If a state law meets any of the above criteria, it will continue in effect and will not be superseded by HIPAA. The following are some practical examples of when the above criteria may apply.

• HIPAA allows information regarding a patient who has AIDS to be freely disclosed among treating health care providers, health plans and insurance companies without written patient permission. Many states, however, have laws which prohibit the disclosure of information regarding patients with AIDS unless the patient has signed a written permission. In these states, state law would not be superseded and health care providers would have to continue to strictly guard the health information of patients with AIDS, even though HIPAA would allow greater latitude in disclosing that information.
• HIPAA states that if a patient asks a health care provider for access to the patient’s health information, the health care provider must respond to that request within thirty (30) days. In some states, however, access must be allowed within a shorter period of time than thirty days. For example, in Virginia, the health care provider must respond within fifteen (15) days from the receipt of a written request by the patient for copies of his or her medical records. Because Virginia law gives greater rights of access to health information, it will continue to apply and will not be superseded by HIPAA.

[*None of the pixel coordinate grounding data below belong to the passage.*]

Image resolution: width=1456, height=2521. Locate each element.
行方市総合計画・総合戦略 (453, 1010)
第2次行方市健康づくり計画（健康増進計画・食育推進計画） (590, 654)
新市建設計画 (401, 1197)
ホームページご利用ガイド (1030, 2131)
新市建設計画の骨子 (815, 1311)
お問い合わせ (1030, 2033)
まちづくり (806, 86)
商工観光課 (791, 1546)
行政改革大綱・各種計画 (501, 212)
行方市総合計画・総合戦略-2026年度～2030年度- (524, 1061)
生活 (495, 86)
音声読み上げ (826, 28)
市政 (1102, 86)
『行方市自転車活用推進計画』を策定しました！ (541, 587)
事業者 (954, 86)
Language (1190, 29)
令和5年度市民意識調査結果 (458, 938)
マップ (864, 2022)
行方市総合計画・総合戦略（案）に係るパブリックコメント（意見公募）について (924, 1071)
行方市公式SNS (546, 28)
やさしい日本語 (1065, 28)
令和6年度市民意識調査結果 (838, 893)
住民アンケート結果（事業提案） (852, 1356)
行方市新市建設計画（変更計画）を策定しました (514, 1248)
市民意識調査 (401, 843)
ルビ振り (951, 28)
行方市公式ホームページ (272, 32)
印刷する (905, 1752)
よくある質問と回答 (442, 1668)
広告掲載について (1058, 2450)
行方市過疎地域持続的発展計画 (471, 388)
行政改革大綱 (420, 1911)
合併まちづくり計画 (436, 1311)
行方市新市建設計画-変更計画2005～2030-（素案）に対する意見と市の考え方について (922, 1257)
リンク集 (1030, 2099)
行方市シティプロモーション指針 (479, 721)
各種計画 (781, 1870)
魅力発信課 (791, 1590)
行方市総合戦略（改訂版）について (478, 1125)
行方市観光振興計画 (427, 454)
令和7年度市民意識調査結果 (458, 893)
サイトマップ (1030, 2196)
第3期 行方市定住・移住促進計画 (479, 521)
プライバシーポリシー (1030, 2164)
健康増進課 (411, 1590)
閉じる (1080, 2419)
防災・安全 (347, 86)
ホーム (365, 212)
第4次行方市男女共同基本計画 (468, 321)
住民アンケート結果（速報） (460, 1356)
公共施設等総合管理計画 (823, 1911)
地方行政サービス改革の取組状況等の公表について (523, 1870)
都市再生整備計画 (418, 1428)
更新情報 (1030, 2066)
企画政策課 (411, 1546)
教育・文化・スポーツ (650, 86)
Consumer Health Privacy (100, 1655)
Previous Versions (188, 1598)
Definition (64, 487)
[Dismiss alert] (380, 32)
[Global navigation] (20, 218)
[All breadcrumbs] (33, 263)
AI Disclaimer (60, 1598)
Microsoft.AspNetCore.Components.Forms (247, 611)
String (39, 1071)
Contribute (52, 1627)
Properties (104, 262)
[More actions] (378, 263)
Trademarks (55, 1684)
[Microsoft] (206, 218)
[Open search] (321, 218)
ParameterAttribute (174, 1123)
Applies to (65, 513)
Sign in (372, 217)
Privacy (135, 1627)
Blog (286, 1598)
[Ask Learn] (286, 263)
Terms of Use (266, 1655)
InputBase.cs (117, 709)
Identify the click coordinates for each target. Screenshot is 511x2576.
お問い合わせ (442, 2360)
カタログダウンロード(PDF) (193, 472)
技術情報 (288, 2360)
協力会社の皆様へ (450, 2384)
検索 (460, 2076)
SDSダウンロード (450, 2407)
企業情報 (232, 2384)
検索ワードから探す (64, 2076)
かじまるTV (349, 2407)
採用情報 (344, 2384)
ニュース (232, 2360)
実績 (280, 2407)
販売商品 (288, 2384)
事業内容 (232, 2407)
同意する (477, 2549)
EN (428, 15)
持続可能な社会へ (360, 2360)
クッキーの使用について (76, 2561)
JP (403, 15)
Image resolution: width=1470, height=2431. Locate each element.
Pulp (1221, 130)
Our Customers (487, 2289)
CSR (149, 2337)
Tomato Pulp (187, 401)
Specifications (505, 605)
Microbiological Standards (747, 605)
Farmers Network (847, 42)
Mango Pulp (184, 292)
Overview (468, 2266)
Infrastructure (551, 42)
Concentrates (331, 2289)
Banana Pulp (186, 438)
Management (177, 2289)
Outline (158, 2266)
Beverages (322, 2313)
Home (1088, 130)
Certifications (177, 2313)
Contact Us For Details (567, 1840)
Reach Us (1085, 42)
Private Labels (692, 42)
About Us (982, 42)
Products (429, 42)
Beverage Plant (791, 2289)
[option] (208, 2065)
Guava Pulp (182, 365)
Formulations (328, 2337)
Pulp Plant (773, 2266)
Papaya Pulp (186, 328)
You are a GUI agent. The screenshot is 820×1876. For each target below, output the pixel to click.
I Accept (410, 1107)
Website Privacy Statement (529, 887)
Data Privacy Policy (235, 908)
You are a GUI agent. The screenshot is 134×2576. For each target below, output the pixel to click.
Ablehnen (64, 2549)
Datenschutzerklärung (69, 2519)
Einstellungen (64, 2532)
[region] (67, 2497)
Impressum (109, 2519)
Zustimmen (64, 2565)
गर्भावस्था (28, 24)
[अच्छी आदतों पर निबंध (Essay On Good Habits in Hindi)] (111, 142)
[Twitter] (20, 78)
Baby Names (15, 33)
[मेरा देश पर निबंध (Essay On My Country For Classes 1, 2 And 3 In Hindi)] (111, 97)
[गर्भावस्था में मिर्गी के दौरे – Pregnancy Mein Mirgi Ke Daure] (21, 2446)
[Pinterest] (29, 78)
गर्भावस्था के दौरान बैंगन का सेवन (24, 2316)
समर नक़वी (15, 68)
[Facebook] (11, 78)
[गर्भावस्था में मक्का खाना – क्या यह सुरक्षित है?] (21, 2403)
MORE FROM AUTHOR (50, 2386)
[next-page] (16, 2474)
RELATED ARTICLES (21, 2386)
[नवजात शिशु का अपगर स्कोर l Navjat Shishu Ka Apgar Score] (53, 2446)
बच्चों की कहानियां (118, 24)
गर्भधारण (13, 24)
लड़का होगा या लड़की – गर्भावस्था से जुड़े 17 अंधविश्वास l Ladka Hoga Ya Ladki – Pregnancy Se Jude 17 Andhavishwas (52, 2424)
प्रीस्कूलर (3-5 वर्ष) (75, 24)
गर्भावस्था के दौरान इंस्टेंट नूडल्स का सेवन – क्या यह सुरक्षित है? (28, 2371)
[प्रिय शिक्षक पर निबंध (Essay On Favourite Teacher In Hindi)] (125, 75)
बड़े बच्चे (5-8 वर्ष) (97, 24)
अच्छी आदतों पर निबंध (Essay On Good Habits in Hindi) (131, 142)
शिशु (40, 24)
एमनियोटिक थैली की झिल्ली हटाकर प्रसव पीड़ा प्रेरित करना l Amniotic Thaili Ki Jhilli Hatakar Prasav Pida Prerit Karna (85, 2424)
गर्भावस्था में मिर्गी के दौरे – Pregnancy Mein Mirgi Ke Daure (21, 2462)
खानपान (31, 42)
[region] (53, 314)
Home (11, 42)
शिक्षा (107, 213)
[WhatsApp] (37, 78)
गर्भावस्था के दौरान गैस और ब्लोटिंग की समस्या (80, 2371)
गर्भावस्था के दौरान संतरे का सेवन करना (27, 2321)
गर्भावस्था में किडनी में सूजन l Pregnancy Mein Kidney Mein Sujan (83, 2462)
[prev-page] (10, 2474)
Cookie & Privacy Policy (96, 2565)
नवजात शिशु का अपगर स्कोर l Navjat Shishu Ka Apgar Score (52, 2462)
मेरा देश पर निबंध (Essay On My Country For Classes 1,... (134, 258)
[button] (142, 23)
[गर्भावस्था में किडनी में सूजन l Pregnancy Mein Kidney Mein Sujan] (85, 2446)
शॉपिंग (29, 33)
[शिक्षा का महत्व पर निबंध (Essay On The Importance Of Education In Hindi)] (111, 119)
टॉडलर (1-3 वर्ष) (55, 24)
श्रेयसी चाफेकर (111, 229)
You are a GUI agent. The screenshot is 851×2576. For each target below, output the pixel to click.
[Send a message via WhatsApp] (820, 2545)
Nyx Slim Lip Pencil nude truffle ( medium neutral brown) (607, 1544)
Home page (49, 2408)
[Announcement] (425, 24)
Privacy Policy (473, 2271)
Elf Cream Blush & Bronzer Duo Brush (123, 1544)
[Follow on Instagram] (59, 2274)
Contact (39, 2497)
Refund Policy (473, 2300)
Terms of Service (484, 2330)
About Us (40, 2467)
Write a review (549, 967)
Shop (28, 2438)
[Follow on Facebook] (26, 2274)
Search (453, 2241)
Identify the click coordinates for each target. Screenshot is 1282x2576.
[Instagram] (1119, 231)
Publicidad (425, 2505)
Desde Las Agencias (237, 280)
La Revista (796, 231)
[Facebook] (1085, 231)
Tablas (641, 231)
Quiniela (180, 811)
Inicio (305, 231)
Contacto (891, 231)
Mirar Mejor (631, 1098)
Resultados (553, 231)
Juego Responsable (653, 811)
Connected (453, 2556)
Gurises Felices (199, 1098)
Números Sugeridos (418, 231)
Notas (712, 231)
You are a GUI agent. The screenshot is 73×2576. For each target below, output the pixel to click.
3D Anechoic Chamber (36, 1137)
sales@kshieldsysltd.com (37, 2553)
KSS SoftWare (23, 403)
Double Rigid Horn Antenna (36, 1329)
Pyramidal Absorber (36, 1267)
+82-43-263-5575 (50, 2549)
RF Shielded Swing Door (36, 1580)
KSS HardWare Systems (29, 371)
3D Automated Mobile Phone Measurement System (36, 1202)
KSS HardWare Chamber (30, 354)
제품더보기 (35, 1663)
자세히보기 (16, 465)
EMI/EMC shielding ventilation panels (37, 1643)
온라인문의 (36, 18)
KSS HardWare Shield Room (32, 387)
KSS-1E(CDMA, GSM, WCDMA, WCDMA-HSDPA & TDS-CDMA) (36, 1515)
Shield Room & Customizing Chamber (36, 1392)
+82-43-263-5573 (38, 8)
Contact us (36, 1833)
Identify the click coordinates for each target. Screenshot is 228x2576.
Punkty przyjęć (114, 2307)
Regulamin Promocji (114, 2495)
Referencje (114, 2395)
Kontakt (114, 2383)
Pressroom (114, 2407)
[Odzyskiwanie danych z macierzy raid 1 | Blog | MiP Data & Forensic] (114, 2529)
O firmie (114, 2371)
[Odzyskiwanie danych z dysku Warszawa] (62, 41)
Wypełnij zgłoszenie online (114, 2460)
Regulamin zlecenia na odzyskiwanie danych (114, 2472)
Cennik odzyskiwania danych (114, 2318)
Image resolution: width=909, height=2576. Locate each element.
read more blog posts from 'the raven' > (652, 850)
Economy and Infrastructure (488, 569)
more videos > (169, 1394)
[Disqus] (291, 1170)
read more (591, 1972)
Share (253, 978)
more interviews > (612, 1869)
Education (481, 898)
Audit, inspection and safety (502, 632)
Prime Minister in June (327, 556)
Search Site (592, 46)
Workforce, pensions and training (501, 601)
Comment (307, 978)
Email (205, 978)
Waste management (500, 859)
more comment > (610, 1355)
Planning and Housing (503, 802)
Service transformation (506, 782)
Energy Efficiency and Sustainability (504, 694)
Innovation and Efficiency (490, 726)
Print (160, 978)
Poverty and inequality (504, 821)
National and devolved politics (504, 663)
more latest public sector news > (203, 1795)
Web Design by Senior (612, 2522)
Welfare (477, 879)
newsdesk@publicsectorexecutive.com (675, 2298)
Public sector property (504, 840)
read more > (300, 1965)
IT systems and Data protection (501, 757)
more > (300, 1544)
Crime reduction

• HIPAA says that health care providers may charge a fee for providing copies of medical records to their patients. Under HIPAA, the health care provider may only charge a patient for the actual cost of the copies, including labor, as well as postage if the patient requests that the copies be mailed to him or her. In some states, however, the law requires that a free copy of medical records be provided to the patient in some situations. For example, in Ohio, a free copy of medical records must be provided to the patient if the records are necessary to support a claim under Title II or Title XVI of the Social Security Act (for purposes of a Social Security disability claim). Ohio also requires that a free copy of the medical records be provided to the Bureau of Workers Compensation, to the Industrial Commission and to the Department of Job and Family Services. Because Ohio law provides for greater access by the patient to his or her health information, it is not superseded by HIPAA.
• HIPAA requires health care providers to give a Notice of Privacy Practices to their patients describing how the health care provider will use and disclose health information and describing the rights that patients have as to their health information. Some state laws, however, require that more extensive and detailed notices be given to patients on certain issues. Because the law in those states provides for a greater amount of information to the patient regarding the use and disclosure of their health information, or regarding their rights, state law will continue to apply and will not be superseded by HIPAA.
• HIPAA requires that a signed authorization or permission must be obtained from the patient in order to release his or her health information under certain circumstances. Though HIPAA sets forth certain guidelines as to the content of a written authorization form, it does not require that a particular form be used verbatim. In some states, however, a specific form must be used to authorize the release of health information. For example, in the State of Oregon, a specific release form is set forth and required by state law. Accordingly, in the State of Oregon, health information may only be released pursuant to that particular authorization form, because the law specifies the form and substance for legal permission to disclose patient health information.
• HIPAA requires that certain documents be retained by health care providers for at least six (6) years. It also provides for health care providers to give patients an accounting as to those to whom their health information has been disclosed. Some states have laws that require a longer period of time for retention of patient health information. In addition, some states, such as California, may give patients greater rights as to the receipt of an accounting from health care providers as to the disclosures of their health information. In those situations, state law is more stringent and will continue to apply.